Counteracting Myths About Victims of Domestic Violence in Criminal Trials

How a victims’ rights attorney can help victims of domestic violence get justice

Counteracting Myths About Victims of Domestic Violence in Criminal Trials

Domestic violence is one of the most prevalent crimes in our society. Also known as intimate partner violence, it involves a pattern of abuse and control that can manifest in a number of ways: physical abuse, verbal or emotional abuse, psychological abuse, sexual abuse, destruction of property or pets, or reproductive coercion. In California, domestic violence is against the law — and perpetrators may be charged with a crime depending on the type of abuse committed and the victim involved.

One of the most challenging aspects of domestic violence cases is that there are many myths about victims of domestic violence. This can make it more difficult to secure a conviction against an alleged abuser — and get justice for the victim.

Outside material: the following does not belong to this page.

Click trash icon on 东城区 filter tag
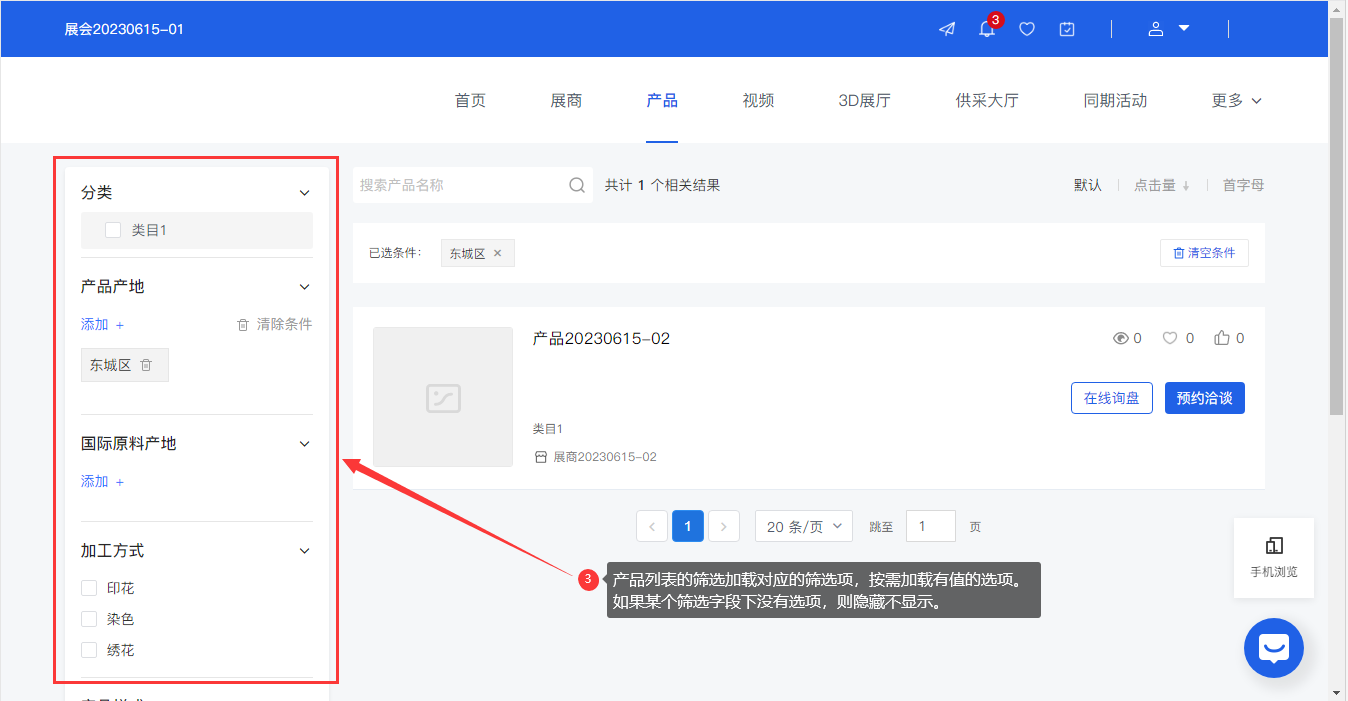 pos(146,365)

That is where having a skilled Irvine victims’ rights attorney to represent you as a victim of domestic violence can be invaluable.

There are a number of misconceptions about domestic violence that may influence the decision-making process in a criminal trial. For example, people who have not experienced abuse or are not educated in the field of domestic violence might believe that unless a victim leaves her abuser immediately after the first incident, she or he isn’t a true victim. Similarly, people who are unfamiliar with the dynamics of abuse may not understand why an abuse victim returns to her or his abuser, or why a victim did not report incidents of abuse. An experienced Irvine victims’ rights attorney can introduce evidence to explain why victims of domestic violence may act in a particular way — and increase the possibility of a conviction.

In many cases, a victim of domestic violence may have ongoing contact with her or his abuser. A judge or jury may assume that if a victim voluntarily speaks with or sees the person that she or he alleges is abusive, then the allegations are false. However, research demonstrates that there are a number of reasons why a victim of domestic violence may have ongoing contact with an abuser. This includes to facilitate custody arrangements, feeling guilty because the abuser has expressed remorse or feelings of depression, or attempting to manage risk by being aware of the abuser’s location. An expert witness, such as the director of a non-profit that serves victims of domestic violence, could testify about the reasons why a victim of domestic violence might remain in contact with her or his abuser.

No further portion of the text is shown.